Here, we will shortly describe one example of an assignment rule for which we use a simple birth-death process of metabolite X. The assignment rules defines that a new species y = 2 * X:
# Assignment rules
!F y = 2.0*X
This assignment is incorporated in the dsmts-001-19.xml.psc file and simulation yields the following result.
The main module of this software package is the stochastic simulation algorithm module. In this module stochastic simulations and their analysis can be done. StochPy currently contains various Stochastic Simulation Algorithms (SSAs):
Use the following command to start to the SSA module:
>>> smod = stochpy.SSA()
Info: The Direct method is selected to perform the simulations
Parsing file: /home/user/Stochpy/pscmodels/ImmigrationDeath.psc
StochPy selects the direct method as default simulation algorithm and the immigration-death model as default stochastic model. As a result, you can use the high-level function DoStochSim() to run your first stochastic simulation:
>>> smod.DoStochSim()
Before we discuss doing these stochastic simulations in more detail, we first discuss some features of the SSA module. Upon initiation, it tries to load the interactive analysis environment. If successful, generated plots become immediately visible. Adding the optional argument IsInteractive = False ensures that no plots are shown after generation. This can be useful if the default behavior is undesired or if StochPy fails loading the interactive environment (e.g. on most computer clusters). In these cases, the generated plot can still be modified and saved to a file:
>>> smod = stochpy.SSA(IsInteractive=False)
>>> smod.DoStochSim()
>>> smod.PlotSpeciesTimeSeries()
>>> stochpy.plt.savefig(os.path.join(stochpy.output_dir,'example.png'))

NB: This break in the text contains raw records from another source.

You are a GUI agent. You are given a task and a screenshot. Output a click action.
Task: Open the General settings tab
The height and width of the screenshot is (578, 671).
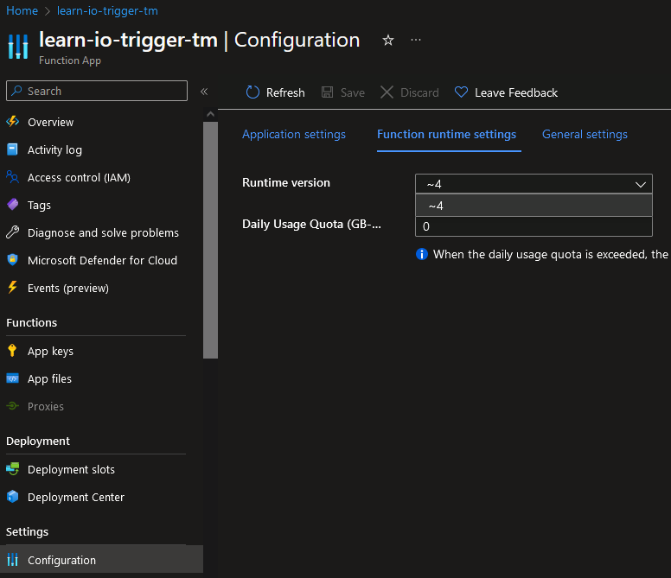[x=585, y=134]
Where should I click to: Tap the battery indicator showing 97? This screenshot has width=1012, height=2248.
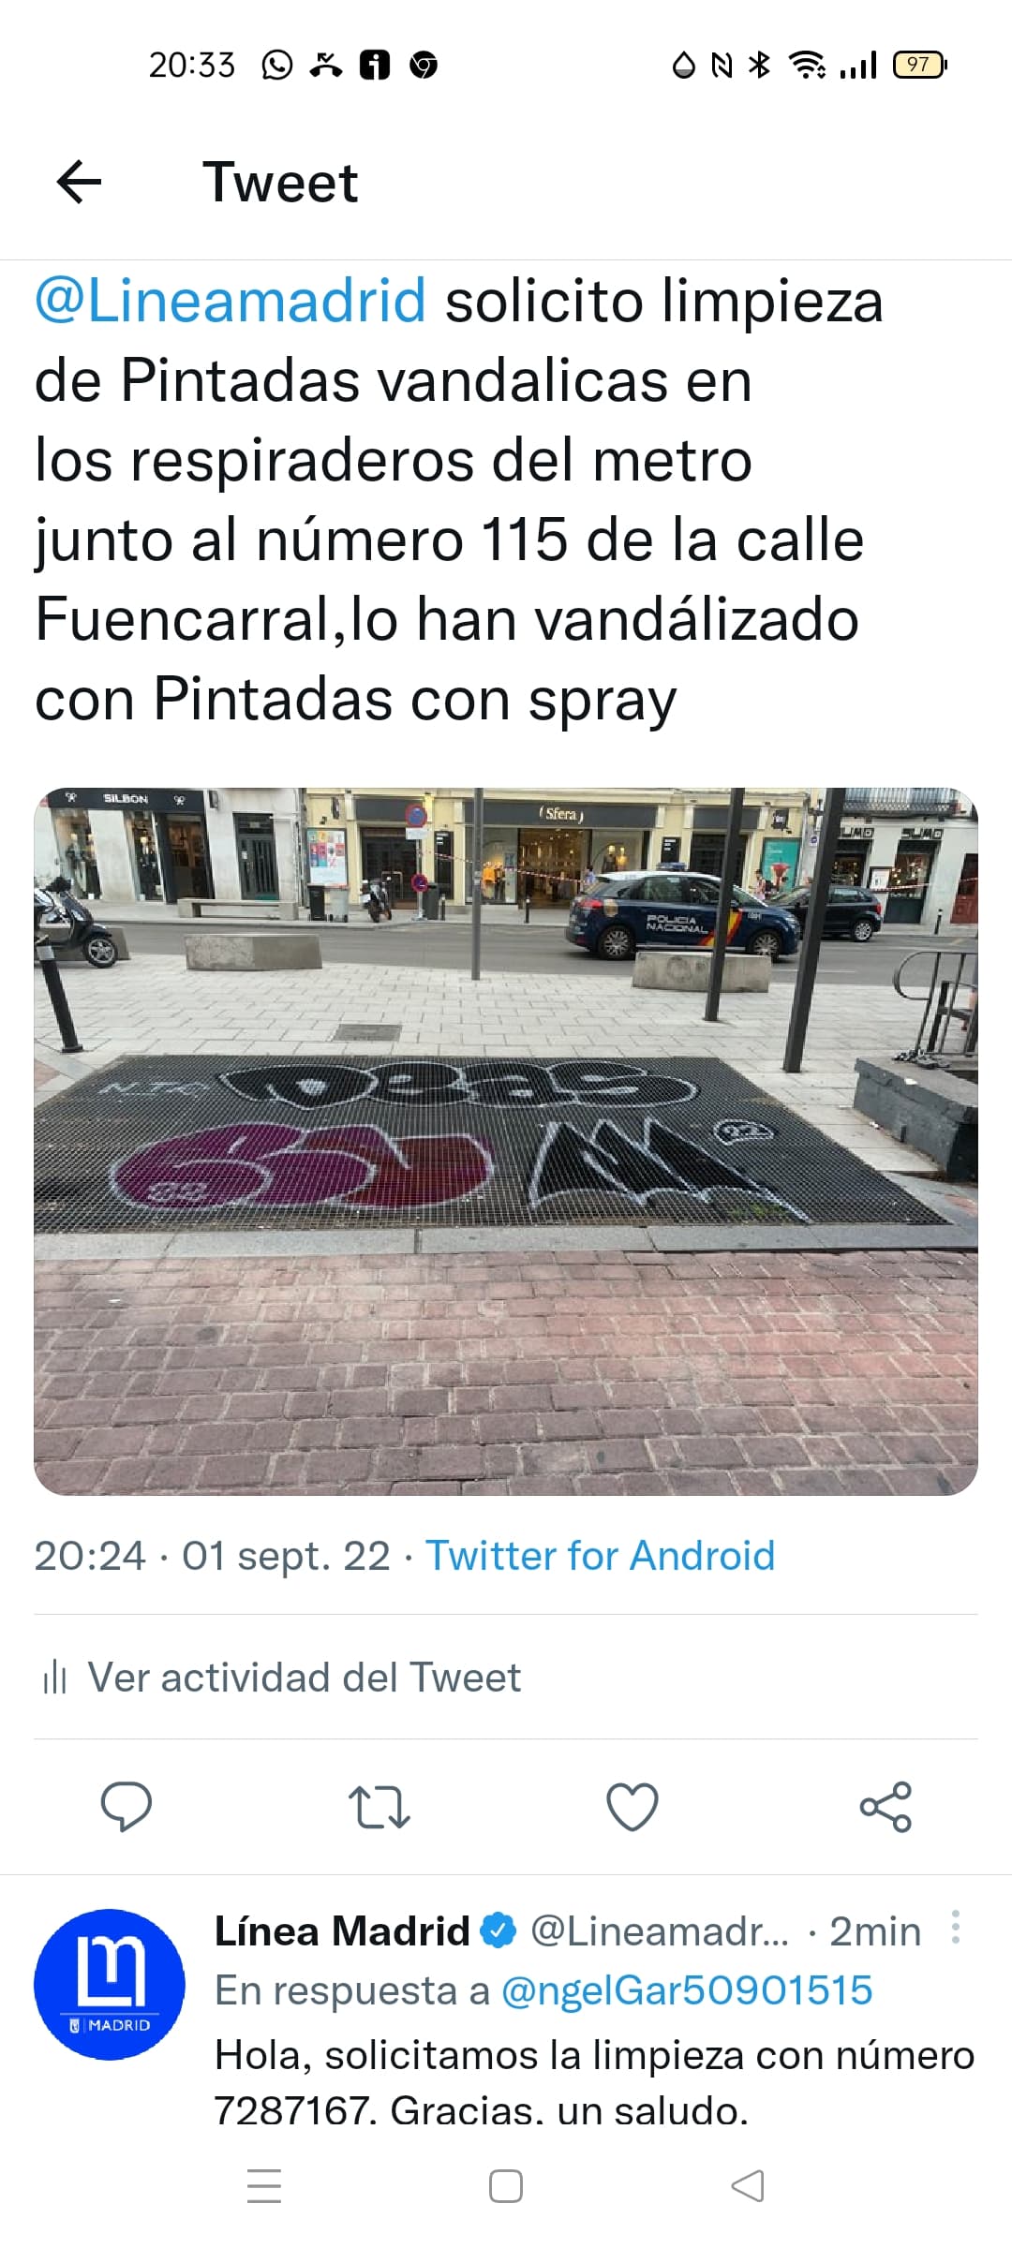(x=920, y=65)
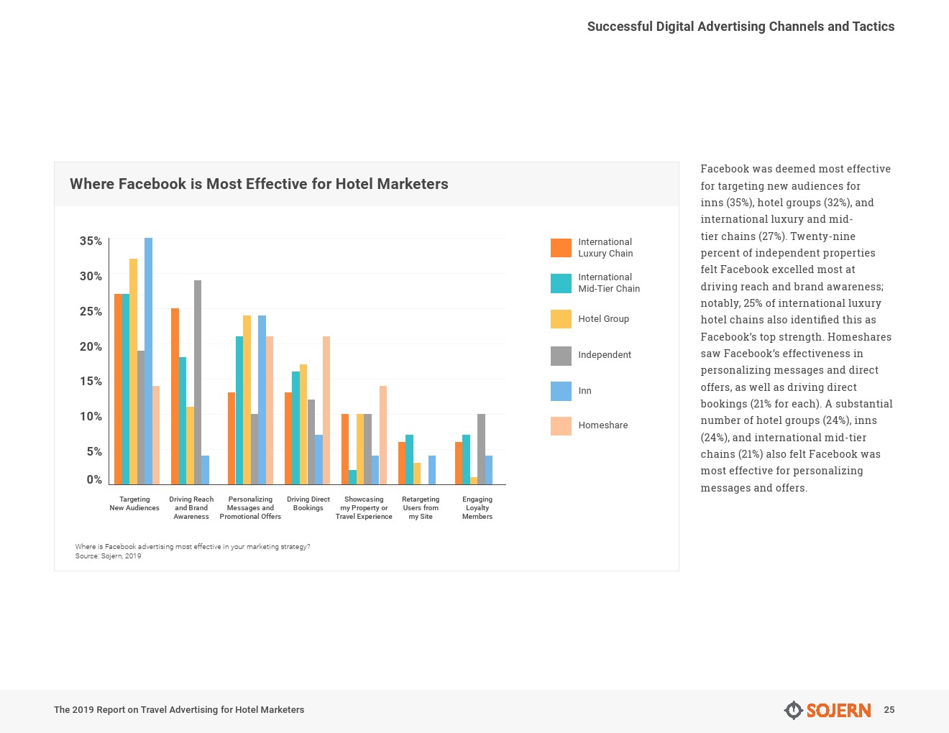Screen dimensions: 949x733
Task: Click the chart title about Facebook effectiveness
Action: pos(259,184)
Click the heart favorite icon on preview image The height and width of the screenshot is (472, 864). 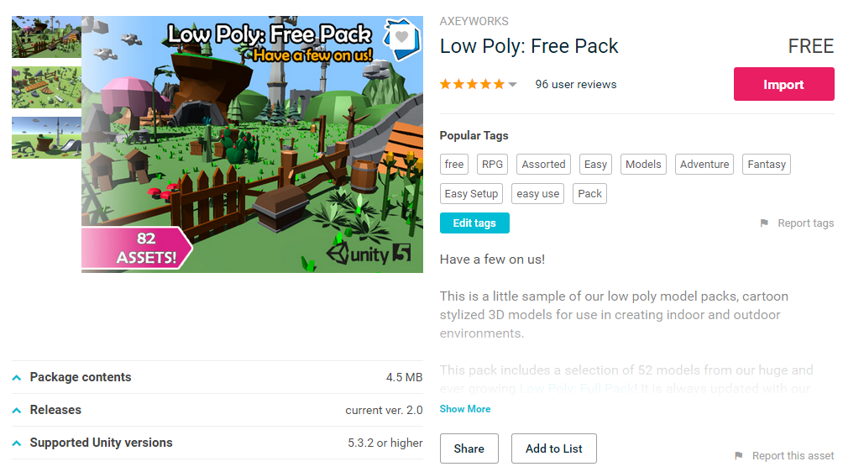click(401, 37)
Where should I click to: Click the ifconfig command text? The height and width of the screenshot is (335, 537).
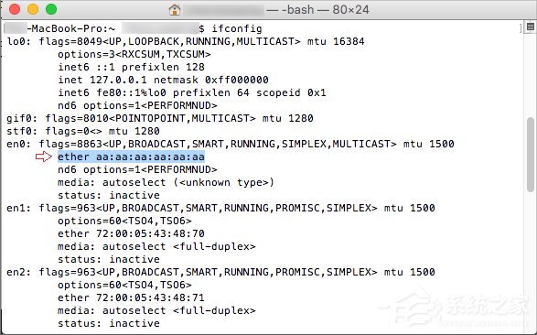click(237, 28)
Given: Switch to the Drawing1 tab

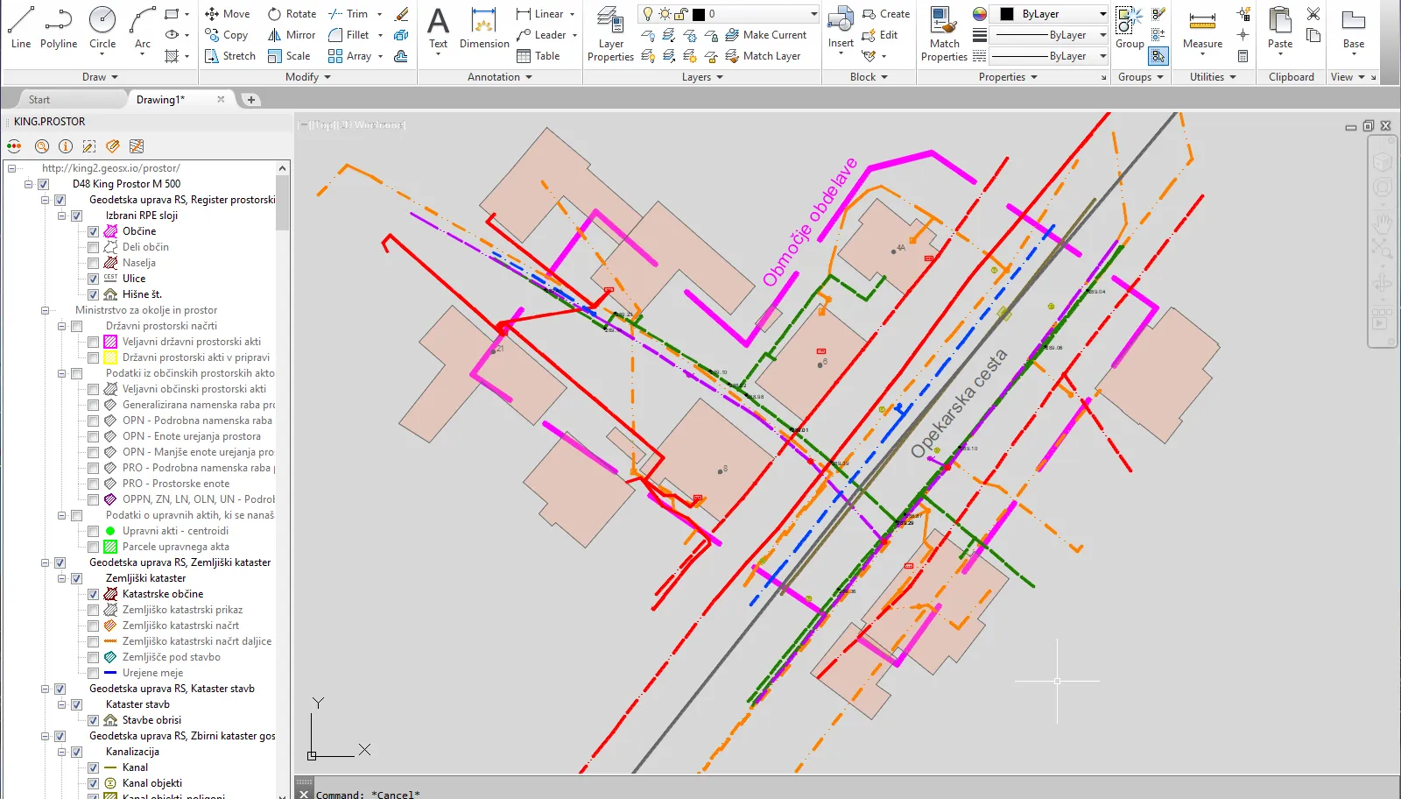Looking at the screenshot, I should point(160,100).
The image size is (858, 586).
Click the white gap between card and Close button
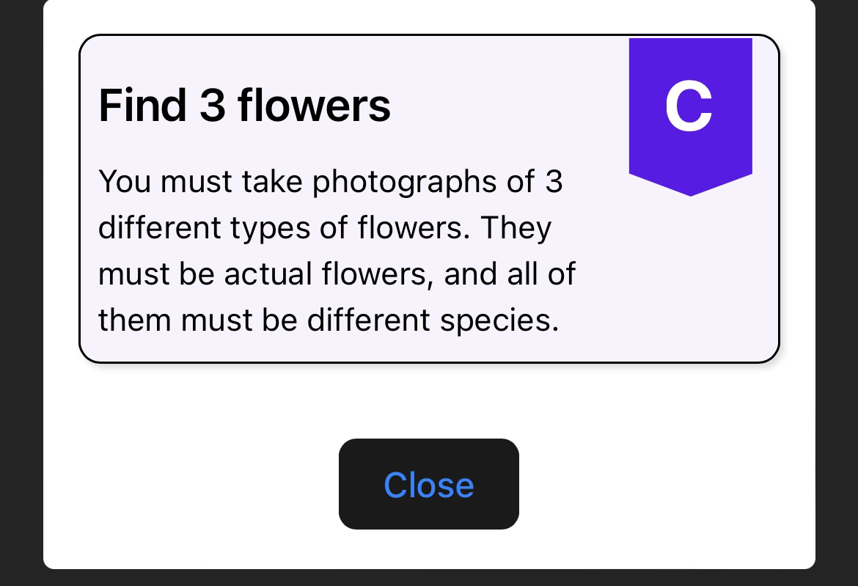(428, 400)

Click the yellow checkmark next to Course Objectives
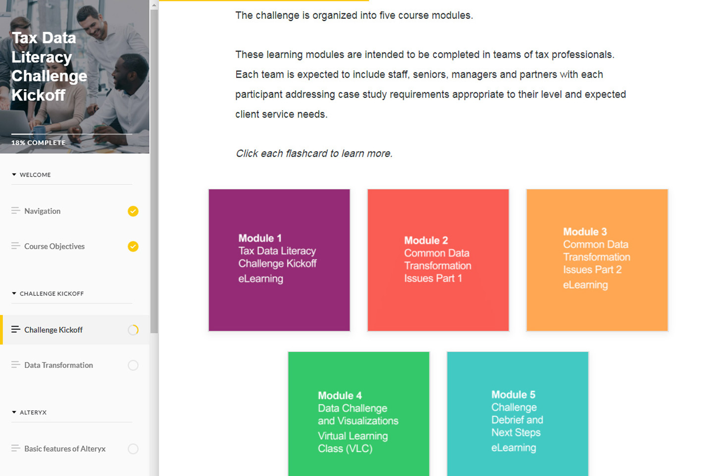133,246
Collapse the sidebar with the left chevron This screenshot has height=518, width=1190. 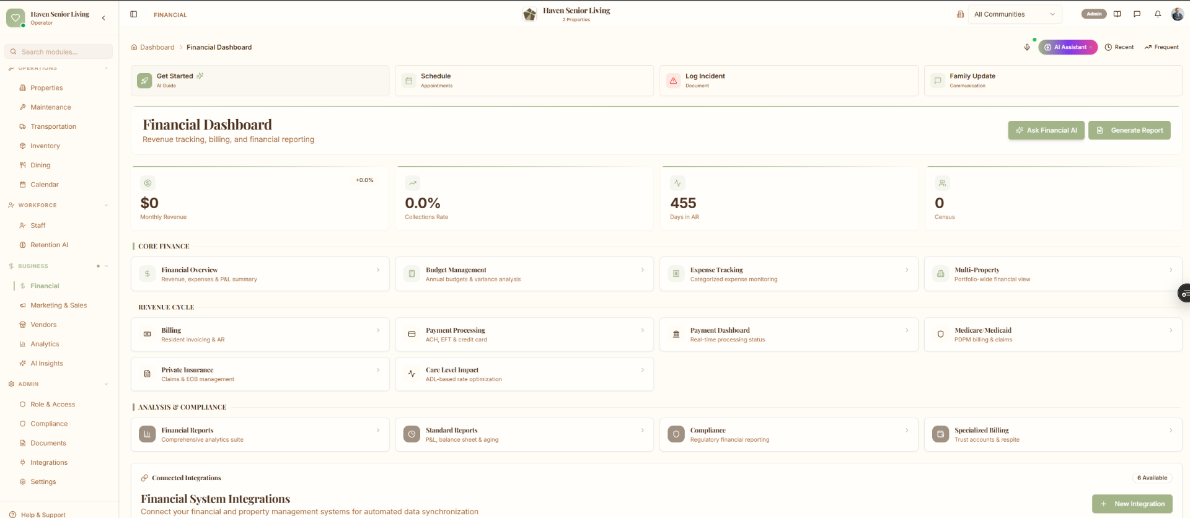(104, 18)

The high-level function DoStochSim() accepts many arguments (e.g. method, trajectories, mode). Each of these settings are treated as “local” settings, i.e. they are forgotten if you perform a new stochastic simulation without these arguments. Alternatively, different high-level functions exist that allow for specifying “global” settings, i.e. they are used until you specify a new value or load a new model.
For instance, rather than using the method argument, the high-level function Method() can be used to select a simulation algorithm different than the default one:
>>> smod.Method('FirstReactionMethod')
Info: The First Reaction method is selected to perform the simulations
>>> smod.Method('NextReactionMethod')
Info: The Next Reaction method is selected to perform the simulations
>>> smod.Method('TauLeaping')
Info: The Explicit Tau-Leaping method is selected to perform the simulations
>>> smod.Method('Direct')
Info: The Direct method is selected to perform the simulations
Different strings can be provided to select e.g. the First Reaction Method. Currently, the valid case-insensitive keys are: ‘Direct’, ‘NextReactionMethod’ and ‘NRM’, ‘FirstReactionMethod’ and ‘FRM’, ‘Tauleaping’, ‘DelayedDirect’ and ‘Delayed’, ‘DelayedNRM’ and ‘DelayedNextReactionMethod’, ‘SingleMoleculeMethod’ and ‘SMM’, ‘FastSingleMoleculeMethod and ‘fSMM’.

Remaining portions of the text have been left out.